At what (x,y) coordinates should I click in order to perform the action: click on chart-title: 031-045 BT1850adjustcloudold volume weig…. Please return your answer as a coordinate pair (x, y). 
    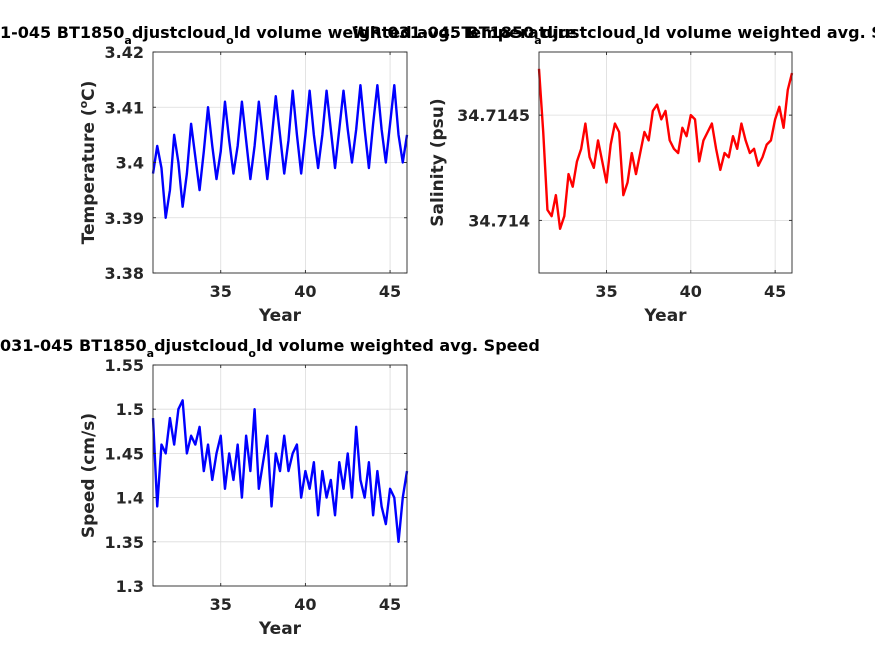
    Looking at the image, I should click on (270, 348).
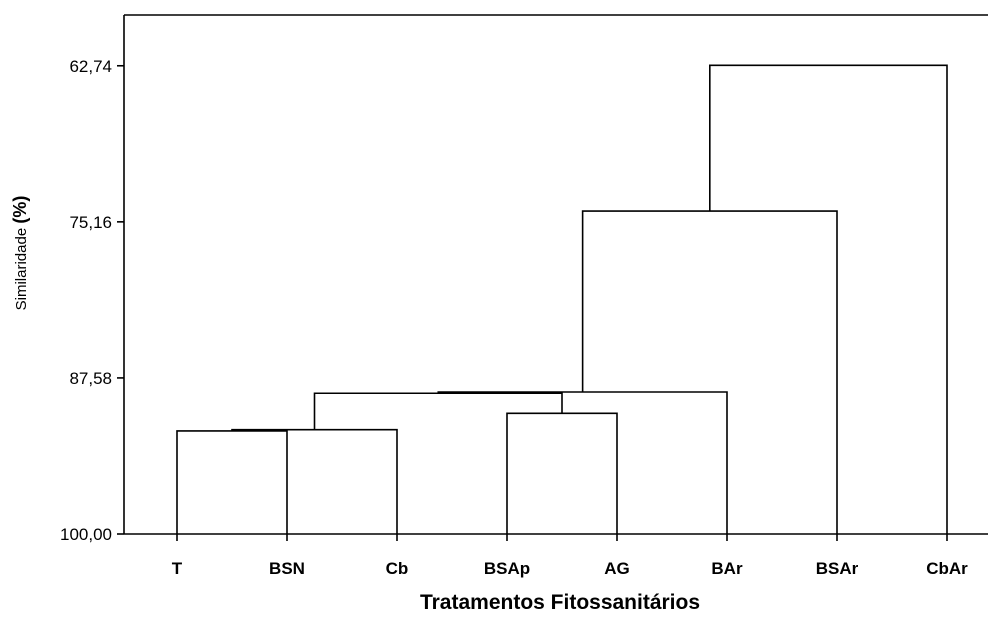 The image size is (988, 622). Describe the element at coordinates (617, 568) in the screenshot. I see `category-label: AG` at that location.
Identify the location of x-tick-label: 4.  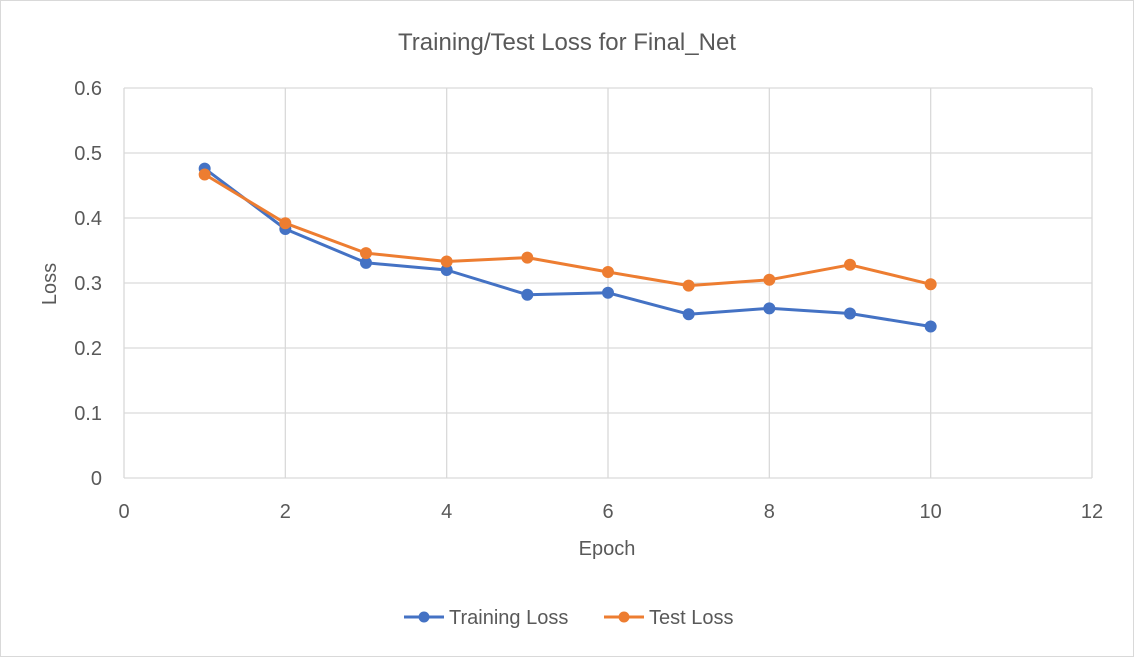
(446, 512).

* * *

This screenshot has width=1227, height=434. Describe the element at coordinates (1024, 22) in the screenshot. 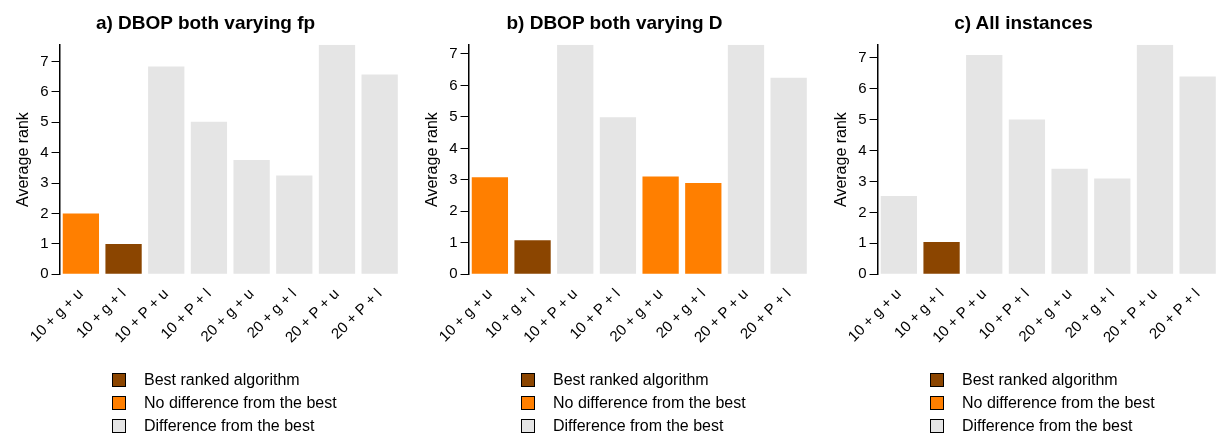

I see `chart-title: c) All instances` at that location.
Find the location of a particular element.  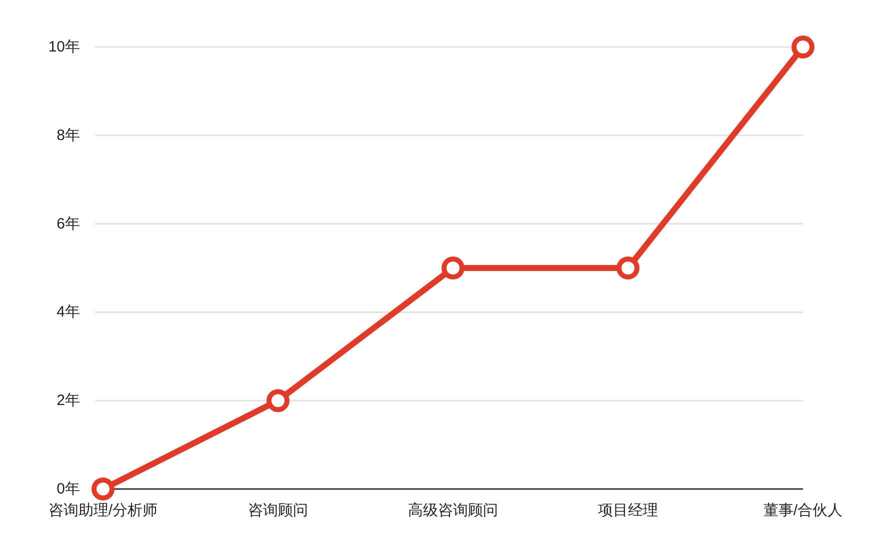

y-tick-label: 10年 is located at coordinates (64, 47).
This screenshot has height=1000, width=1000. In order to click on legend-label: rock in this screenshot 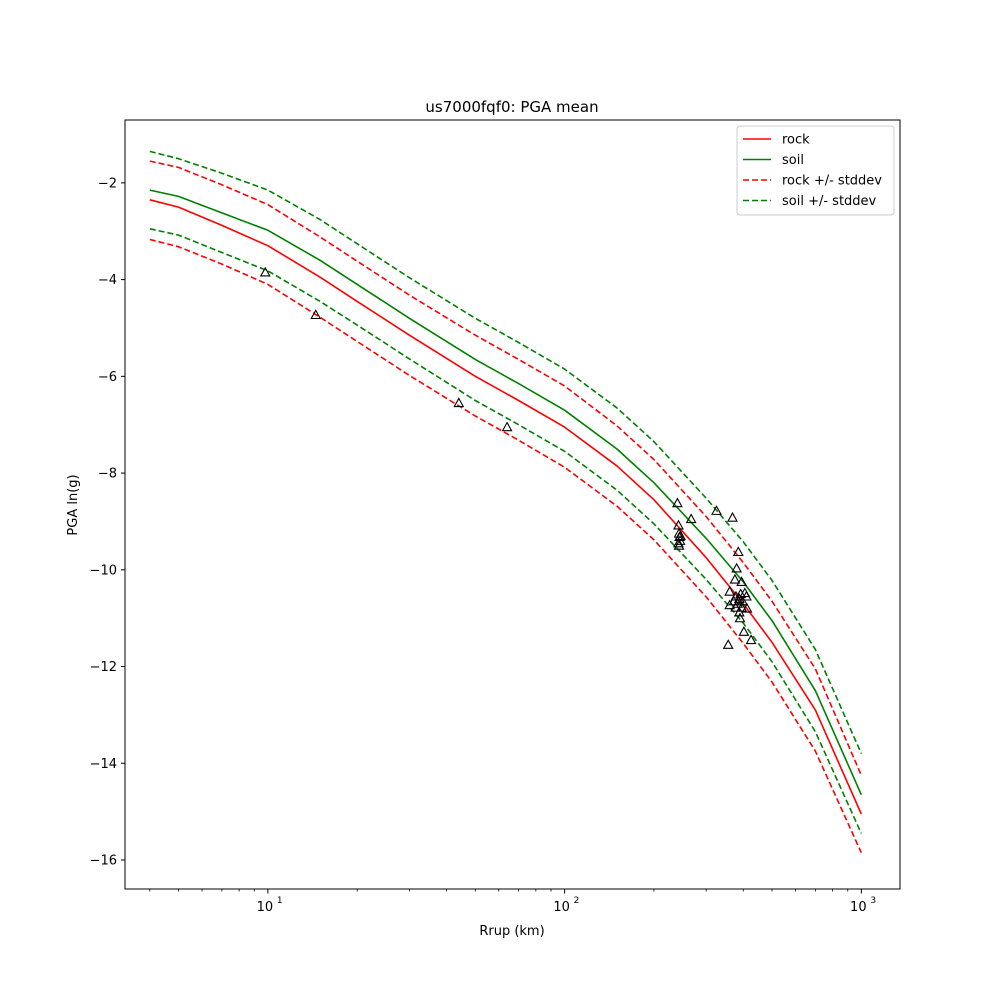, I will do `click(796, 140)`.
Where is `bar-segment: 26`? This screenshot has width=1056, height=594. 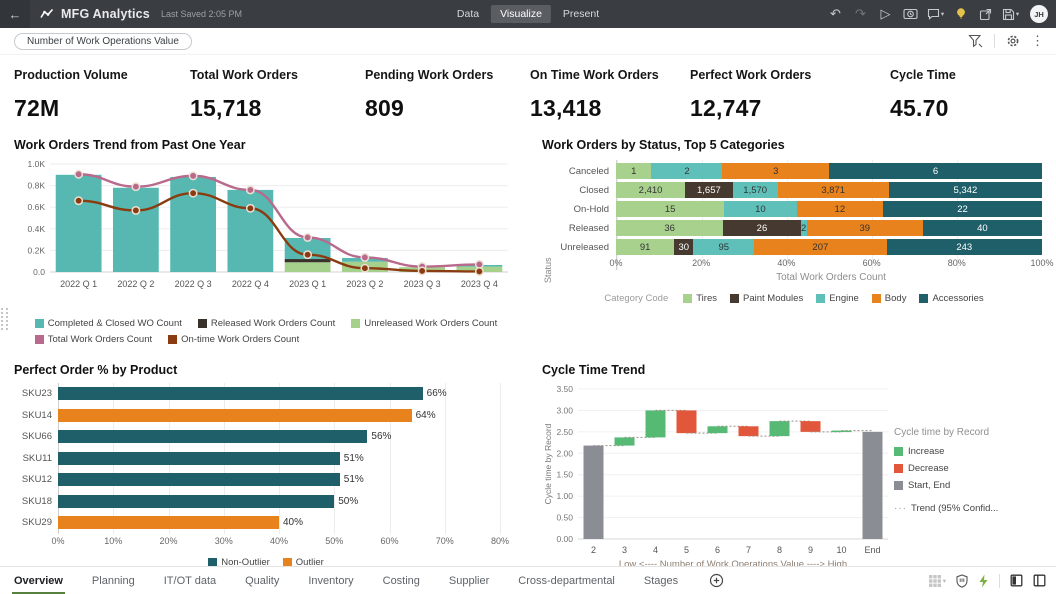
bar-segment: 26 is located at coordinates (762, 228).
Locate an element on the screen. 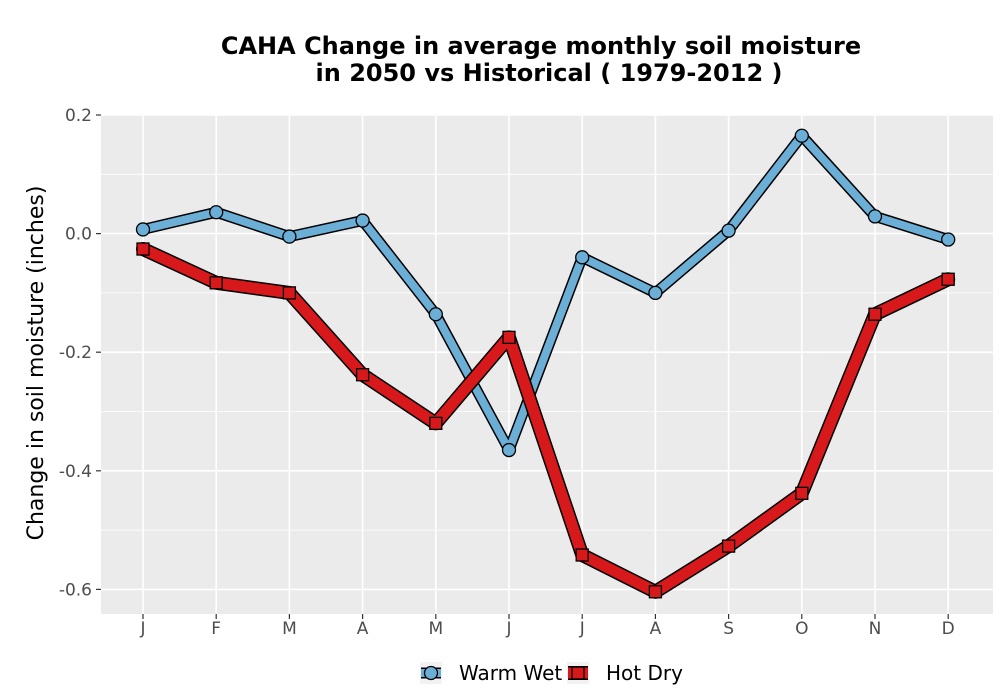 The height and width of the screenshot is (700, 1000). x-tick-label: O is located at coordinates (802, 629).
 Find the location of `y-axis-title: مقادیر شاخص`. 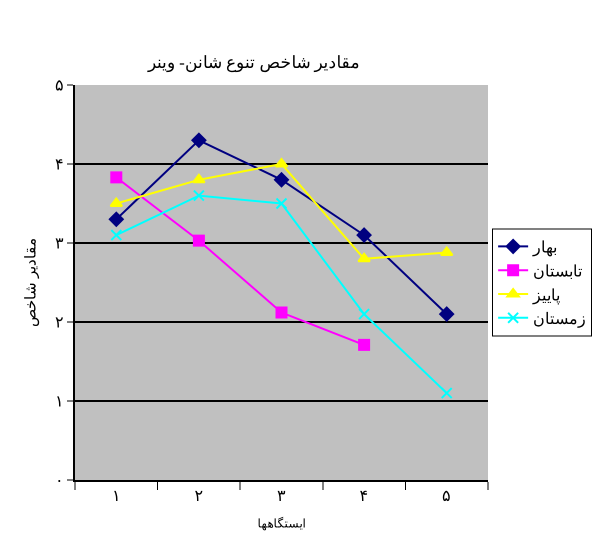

---

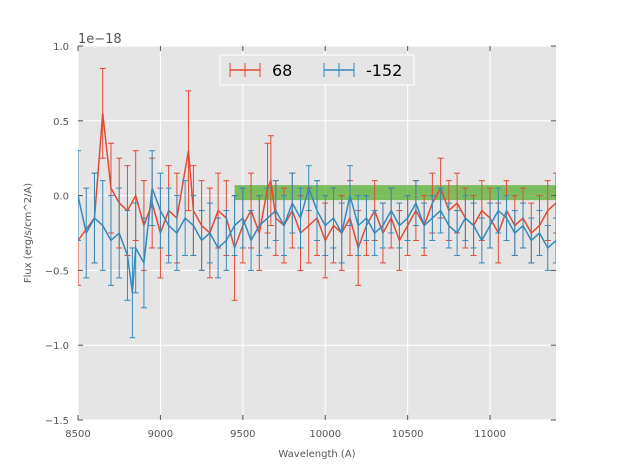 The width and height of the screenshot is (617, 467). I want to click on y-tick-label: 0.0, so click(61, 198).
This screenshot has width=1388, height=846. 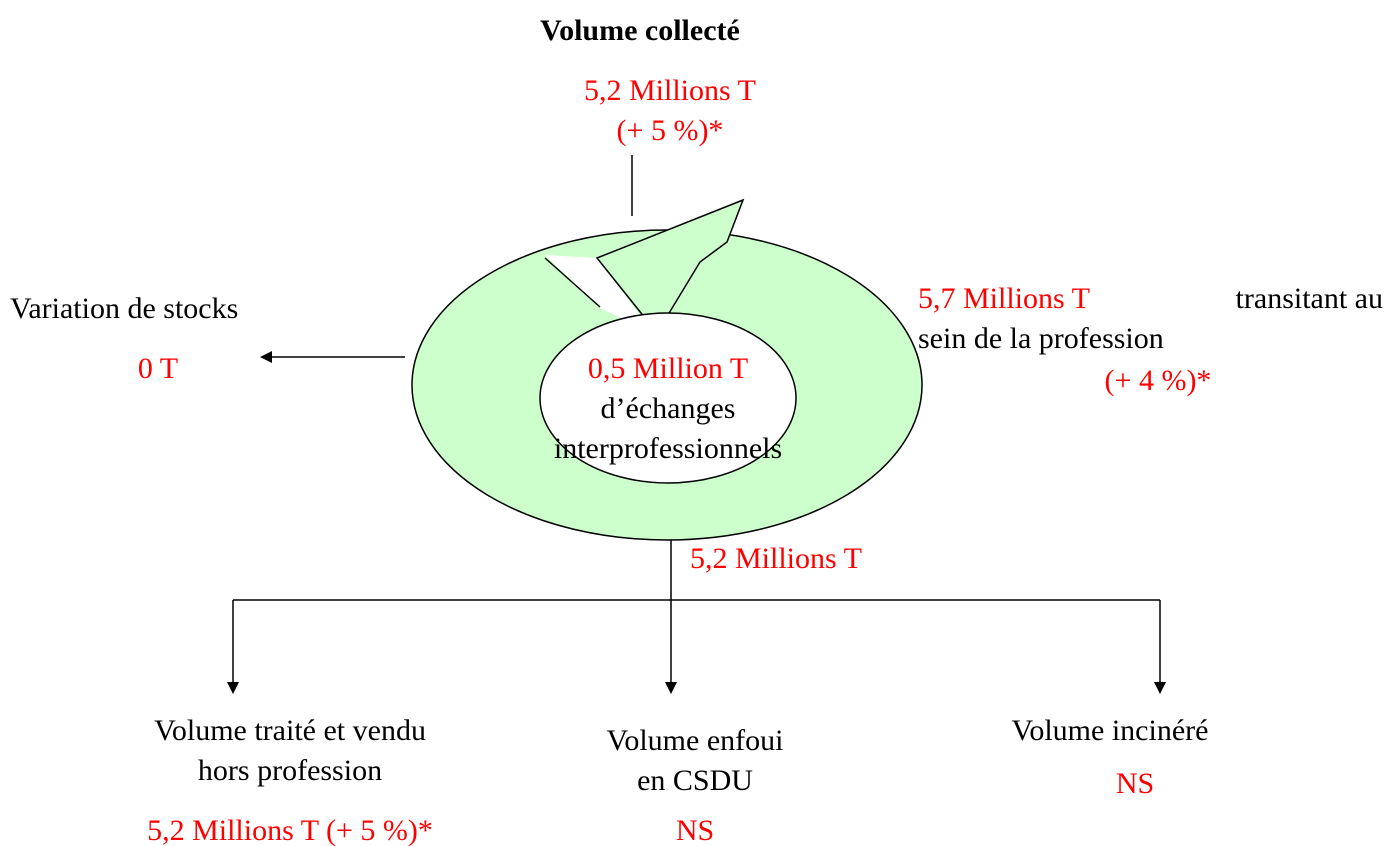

-- EXERCISE DESCRIPTION --
Return the stretch of records from the line containing "At what (x,y)" through the line containing "(446, 512)." word for word, with both of those lines included. Leave the pictures out of your answer.

-- WRITTEN RESPONSE --
At what (x,y) coordinates should I click in order to perform the action: click on chart-title: 031-045 BT1850adjustcloudold volume weig…. Please return your answer as a coordinate pair (x, y). 
    Looking at the image, I should click on (270, 348).
 The image size is (988, 622). Describe the element at coordinates (617, 568) in the screenshot. I see `category-label: AG` at that location.
Identify the location of x-tick-label: 4.  
(446, 512).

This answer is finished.